[Pigging by Wilfrid: April 2, 2017]
Oh Otway, Otway, how you raised my spirits. I feel I've been on something of a roller-coaster with restaurants recently. Disappointment when traveling, disappointment at home (some exceptions, of course, like Monsieur Benjamin, reviewed today).
But Otway made me focus again on what upper-mid-priced restaurant dining in New York could and should be. Casual, essentially, but with sparkling service in relaxed surroundings, and really--what's more important?--focused, sure-footed food. Made nice--if not quite "new romantically."
What's in a name? Otway. I've seen it suggested that the name is from the German, meaning "successful in battle." Is that why owners Samantha Safer and Claire Welle chose the name? To many, it will conjure Restoration dramatist Thomas Otway. To some, John Otway of "Really Free" fame (worth watching). To me, it always signified George Otway, first schoolmaster at the alma mater I share with Douglas Adams, Sir Hardy Amies, and Lily Allen's dad Keith (not all at the same time).
And now it means a terrific little bistro too. I mean, there's a trolley right inside the door. A trolley, with bottles, whole cheeses, bread. This is a good sign.
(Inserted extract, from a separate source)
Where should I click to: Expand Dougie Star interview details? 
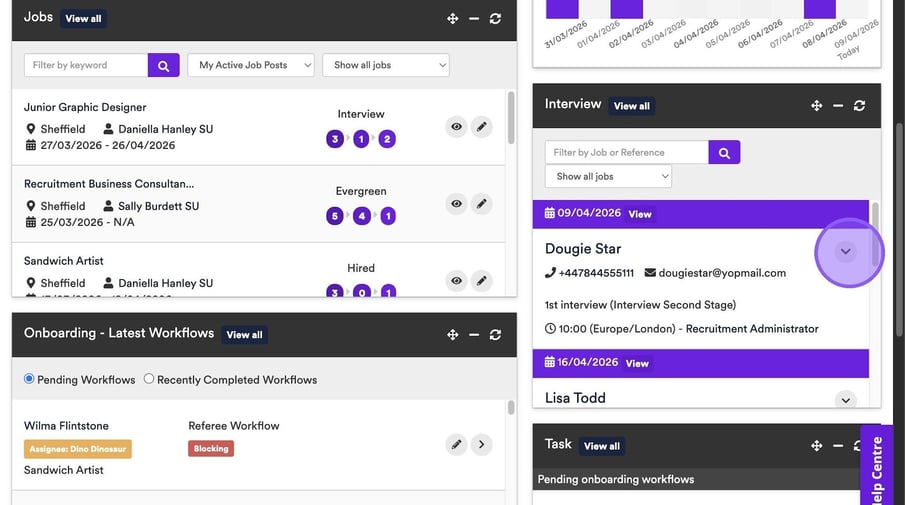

Ironically, the restaurant's corner location, big windows, white walls, and general lay-out (the bar is the focus) reminded me strongly of Petit Crenn in San Francisco, where I dined disappointingly recently. In fact, the look and feel is--in some ways--not of New York. But it points in a sophisticated, grown-up direction I wish New York dining would more clearly take--at a price level below the Le Coucou's of this world.
It's in Brooklyn, by the way, not far from the well-known pizzeria Emily. Clinton Hill, I suppose.
Bread is served warm; it's housemade, as is the butter; it's crusty, comforting, and strives for no novelty.
The menu is confidently edited. Five appetizers, five mains. But specials were announced, and I was a sucker for a special snack: ramp profiteroles.
For this dish not to be a winner, the execution would have to suck. It doesn't. Light and savory profiterole pastry encasing a creamy, ramp-rich filling based on fresh cheese. Oh, memories of Fritzl's blood sausage beignets. And two could share this $8 dish. (I didn't.)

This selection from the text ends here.